*Exercise description:*
The result should be the lines from the one that contains "Where should I click to: Remove" to the final line of the entries below, copied exactly and with no pictures.

*Data provided:*
________________________________________

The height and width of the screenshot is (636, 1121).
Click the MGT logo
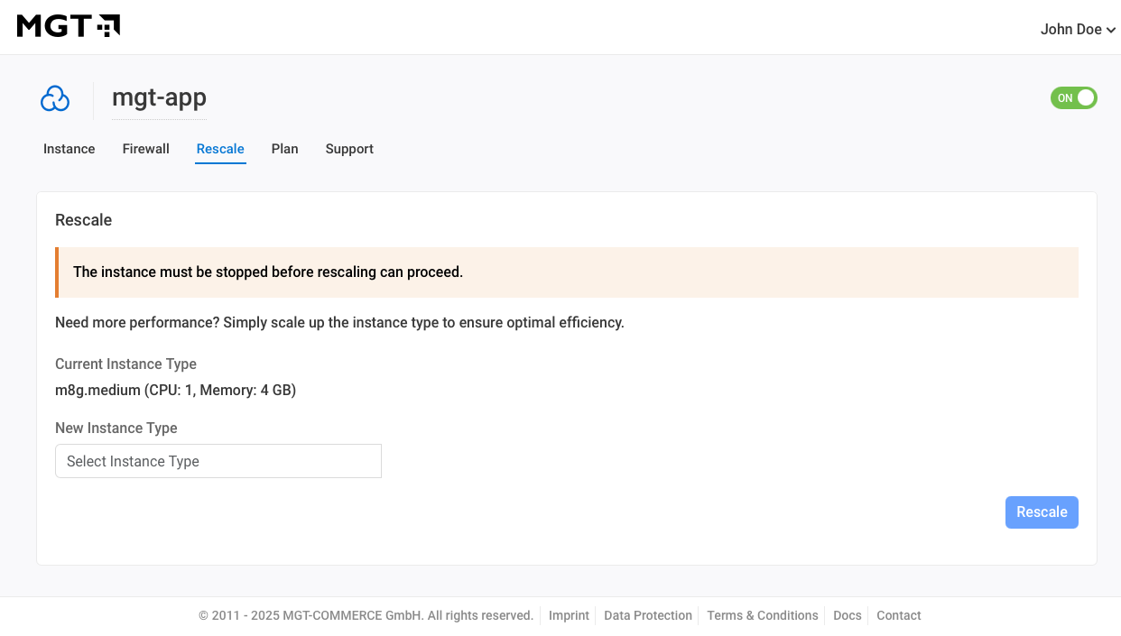(x=68, y=26)
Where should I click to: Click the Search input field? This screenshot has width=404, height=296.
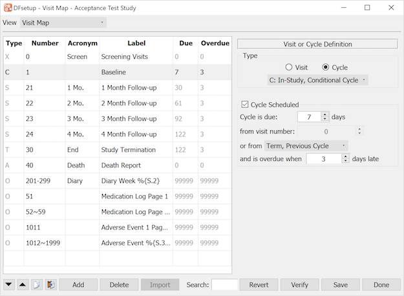(x=224, y=284)

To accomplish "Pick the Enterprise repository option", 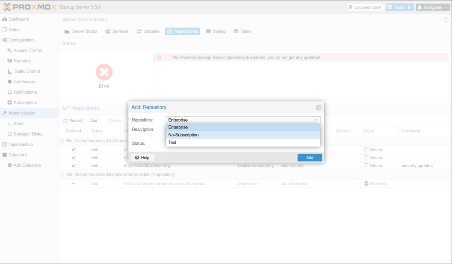I will tap(178, 127).
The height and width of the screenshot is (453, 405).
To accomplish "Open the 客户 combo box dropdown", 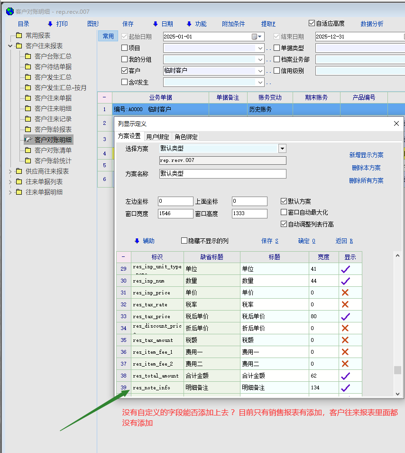I will [x=260, y=71].
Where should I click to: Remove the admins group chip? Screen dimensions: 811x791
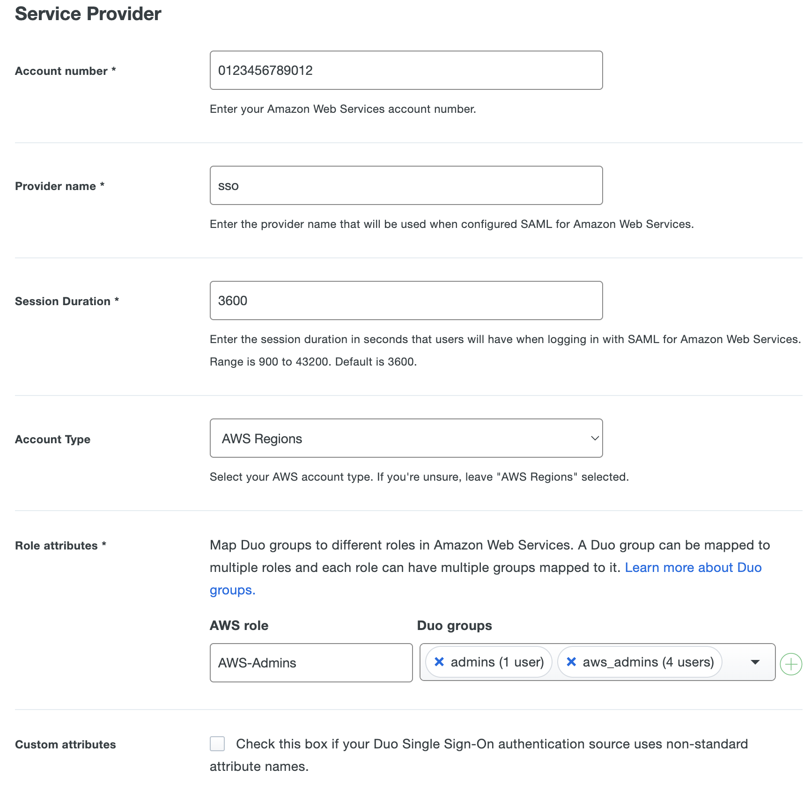pyautogui.click(x=439, y=662)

________________________________________

*Response:*
Where should I click to: Remove the admins group chip? Screen dimensions: 811x791
pyautogui.click(x=439, y=662)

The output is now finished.